It's an enjoyable read-or perhaps one should say it's a fairly engrossing read. The author is gifted with a simple, clear style and she clearly has a feel for the different energies that flow around us; she seems to have a feel for the power of witchcraft, she links this sense with female energy and power and takes as her model a witch of yore. Much of what she describes has resonances with those who practise yoga, reiki or vipasana. In that sense, she is not unusual (although she sometimes seems to think otherwise). It is not, for example, so strange to feel the energy emanating from the earth or even simply from a rock if and when you are able to concentrate and focus your concentration on a particular object. That is the secret of much meditation and yoga.

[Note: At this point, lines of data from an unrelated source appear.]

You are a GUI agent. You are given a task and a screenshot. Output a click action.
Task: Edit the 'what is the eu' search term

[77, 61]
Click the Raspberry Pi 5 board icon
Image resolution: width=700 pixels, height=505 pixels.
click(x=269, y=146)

What's perhaps missing is a more serious exploration of the possible dilemma of someone who chooses to be a witch, or feels she has been chosen, and then continues to lead what is called a "normal" life. We learn little about the tensions or otherwise that this process might create. Or of why and how the author feels that she has come to the end of a particular journey and is ready to embark on another. Is it just because the ancestry of women who initiated her into this process is now gone and scattered, or is there another, different reason? And at the end, there's a slight romanticism about the position of witches in India-it might be true of witches like Ipsita, but surely not the ones who are getting burnt at the stake in other parts of our country. So, for me, the book is interesting as much for what it says, as for what it doesn't. But perhaps all this is quite unnecessary for, as the author says at the end: "I was born with extraordinary powers and I have worked to enhance them. I have told you the story as it is: I neither ask you to believe it, nor do I fear your scepticism."